Extracted data entries
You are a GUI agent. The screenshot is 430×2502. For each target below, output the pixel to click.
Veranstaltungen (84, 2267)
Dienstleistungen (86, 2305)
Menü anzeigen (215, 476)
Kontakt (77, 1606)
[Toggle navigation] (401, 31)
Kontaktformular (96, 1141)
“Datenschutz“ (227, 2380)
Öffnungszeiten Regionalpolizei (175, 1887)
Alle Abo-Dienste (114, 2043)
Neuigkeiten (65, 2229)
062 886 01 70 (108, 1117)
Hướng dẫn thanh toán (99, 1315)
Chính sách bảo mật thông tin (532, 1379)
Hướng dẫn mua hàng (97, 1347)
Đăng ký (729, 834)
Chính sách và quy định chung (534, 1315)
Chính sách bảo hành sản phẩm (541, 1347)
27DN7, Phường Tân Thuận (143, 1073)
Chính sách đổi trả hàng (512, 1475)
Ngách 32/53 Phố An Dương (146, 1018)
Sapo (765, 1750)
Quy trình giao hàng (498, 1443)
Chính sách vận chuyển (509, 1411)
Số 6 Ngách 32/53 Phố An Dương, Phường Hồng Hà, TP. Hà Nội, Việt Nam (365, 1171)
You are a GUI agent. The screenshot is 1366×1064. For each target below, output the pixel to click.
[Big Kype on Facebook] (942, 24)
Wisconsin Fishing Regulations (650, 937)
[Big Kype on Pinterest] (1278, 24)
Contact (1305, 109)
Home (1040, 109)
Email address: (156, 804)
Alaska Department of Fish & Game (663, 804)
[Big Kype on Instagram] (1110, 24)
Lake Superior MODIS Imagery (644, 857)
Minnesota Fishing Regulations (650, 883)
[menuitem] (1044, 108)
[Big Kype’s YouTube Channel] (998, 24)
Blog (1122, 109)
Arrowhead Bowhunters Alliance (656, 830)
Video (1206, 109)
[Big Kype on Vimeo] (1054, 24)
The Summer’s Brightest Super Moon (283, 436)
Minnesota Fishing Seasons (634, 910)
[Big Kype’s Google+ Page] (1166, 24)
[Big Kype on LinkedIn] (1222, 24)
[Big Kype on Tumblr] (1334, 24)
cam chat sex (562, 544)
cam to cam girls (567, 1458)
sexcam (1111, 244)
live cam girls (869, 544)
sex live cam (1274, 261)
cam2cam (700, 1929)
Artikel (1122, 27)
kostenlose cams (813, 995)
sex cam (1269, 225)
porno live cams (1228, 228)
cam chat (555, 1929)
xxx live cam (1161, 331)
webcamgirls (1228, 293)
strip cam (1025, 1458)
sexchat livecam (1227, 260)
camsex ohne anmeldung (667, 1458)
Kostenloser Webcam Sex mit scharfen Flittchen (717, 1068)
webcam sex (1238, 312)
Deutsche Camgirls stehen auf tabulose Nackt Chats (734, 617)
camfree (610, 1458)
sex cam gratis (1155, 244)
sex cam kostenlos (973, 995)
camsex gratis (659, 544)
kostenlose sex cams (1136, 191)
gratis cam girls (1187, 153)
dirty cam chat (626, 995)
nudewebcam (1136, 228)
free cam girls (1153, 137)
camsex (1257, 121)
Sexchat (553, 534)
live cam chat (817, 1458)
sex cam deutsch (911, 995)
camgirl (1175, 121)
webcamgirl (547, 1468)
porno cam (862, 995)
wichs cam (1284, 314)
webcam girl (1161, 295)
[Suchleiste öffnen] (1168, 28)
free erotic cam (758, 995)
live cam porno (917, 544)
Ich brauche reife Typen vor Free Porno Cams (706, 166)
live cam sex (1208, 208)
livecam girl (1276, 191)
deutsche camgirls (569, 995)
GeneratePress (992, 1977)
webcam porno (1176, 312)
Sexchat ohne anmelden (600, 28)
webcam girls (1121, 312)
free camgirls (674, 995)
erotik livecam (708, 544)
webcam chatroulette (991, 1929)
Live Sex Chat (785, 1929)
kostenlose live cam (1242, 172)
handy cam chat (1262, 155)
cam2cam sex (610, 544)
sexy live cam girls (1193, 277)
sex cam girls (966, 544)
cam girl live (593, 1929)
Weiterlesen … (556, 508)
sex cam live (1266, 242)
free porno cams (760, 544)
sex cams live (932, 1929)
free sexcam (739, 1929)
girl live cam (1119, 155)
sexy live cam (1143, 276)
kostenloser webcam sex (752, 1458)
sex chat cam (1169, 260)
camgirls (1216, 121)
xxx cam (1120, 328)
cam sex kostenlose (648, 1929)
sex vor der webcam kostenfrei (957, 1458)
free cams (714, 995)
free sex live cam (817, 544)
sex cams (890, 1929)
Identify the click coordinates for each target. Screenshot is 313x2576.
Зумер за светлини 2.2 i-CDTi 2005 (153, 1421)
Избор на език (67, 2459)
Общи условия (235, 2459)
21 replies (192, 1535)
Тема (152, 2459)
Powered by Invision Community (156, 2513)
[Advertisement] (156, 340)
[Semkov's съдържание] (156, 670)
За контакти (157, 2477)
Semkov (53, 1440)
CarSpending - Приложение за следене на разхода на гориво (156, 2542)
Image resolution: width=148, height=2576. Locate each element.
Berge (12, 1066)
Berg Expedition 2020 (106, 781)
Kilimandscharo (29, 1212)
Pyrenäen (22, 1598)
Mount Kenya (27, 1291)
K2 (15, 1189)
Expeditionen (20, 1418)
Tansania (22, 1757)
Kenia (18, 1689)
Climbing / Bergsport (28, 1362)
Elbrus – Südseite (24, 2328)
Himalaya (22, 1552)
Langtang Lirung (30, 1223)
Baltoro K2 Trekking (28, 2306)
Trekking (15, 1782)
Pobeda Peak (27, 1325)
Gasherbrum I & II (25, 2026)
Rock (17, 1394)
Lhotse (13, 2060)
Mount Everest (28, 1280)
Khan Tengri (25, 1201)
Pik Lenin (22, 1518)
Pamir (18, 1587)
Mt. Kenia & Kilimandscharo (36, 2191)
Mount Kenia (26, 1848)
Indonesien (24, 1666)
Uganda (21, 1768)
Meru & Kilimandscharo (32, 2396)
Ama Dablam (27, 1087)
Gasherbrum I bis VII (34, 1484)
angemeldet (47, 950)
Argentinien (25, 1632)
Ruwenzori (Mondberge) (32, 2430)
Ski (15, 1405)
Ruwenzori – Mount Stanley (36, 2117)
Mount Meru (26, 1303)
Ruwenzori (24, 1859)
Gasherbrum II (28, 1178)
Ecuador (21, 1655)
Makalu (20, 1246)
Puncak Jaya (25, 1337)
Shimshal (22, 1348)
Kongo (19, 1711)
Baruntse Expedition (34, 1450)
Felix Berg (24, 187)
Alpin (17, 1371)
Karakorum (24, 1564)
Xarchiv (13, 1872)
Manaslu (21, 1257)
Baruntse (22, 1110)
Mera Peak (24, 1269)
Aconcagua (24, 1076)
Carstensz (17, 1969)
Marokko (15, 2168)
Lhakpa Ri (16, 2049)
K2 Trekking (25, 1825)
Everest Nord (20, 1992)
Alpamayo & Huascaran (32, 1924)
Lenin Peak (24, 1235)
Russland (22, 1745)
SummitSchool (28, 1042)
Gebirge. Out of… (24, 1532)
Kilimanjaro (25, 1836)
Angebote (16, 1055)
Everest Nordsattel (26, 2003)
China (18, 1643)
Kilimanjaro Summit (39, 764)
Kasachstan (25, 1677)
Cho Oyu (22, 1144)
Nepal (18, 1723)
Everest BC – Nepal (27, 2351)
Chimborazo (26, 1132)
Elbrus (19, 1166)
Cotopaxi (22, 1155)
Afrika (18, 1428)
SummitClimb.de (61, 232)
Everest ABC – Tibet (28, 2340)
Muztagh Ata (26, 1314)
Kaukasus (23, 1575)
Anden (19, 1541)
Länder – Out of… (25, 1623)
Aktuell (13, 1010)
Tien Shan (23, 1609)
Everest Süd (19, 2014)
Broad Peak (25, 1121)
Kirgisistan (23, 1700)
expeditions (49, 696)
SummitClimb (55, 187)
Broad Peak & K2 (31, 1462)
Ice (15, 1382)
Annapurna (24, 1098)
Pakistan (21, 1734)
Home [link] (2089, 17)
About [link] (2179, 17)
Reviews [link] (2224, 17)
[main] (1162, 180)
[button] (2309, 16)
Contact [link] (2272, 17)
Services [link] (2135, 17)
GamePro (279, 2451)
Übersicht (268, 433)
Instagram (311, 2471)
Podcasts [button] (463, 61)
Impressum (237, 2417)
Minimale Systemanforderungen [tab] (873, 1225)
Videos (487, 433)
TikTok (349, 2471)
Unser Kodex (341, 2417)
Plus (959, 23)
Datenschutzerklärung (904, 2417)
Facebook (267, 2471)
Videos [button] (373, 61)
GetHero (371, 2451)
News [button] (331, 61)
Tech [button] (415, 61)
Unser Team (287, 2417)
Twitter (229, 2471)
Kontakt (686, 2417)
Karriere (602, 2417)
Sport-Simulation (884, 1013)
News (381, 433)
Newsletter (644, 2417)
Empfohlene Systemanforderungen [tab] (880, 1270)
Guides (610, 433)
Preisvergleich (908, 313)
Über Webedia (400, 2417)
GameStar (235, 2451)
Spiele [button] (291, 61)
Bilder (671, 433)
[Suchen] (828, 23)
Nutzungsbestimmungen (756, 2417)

* Task description *
Print the lines of the entries, exactly, from the one containing "Unser Team (287, 2417)" down to the final line, and leave out all the others.

* Output below *
Unser Team (287, 2417)
Twitter (229, 2471)
Kontakt (686, 2417)
Karriere (602, 2417)
Sport-Simulation (884, 1013)
News (381, 433)
Newsletter (644, 2417)
Empfohlene Systemanforderungen [tab] (880, 1270)
Guides (610, 433)
Preisvergleich (908, 313)
Über Webedia (400, 2417)
GameStar (235, 2451)
Spiele [button] (291, 61)
Bilder (671, 433)
[Suchen] (828, 23)
Nutzungsbestimmungen (756, 2417)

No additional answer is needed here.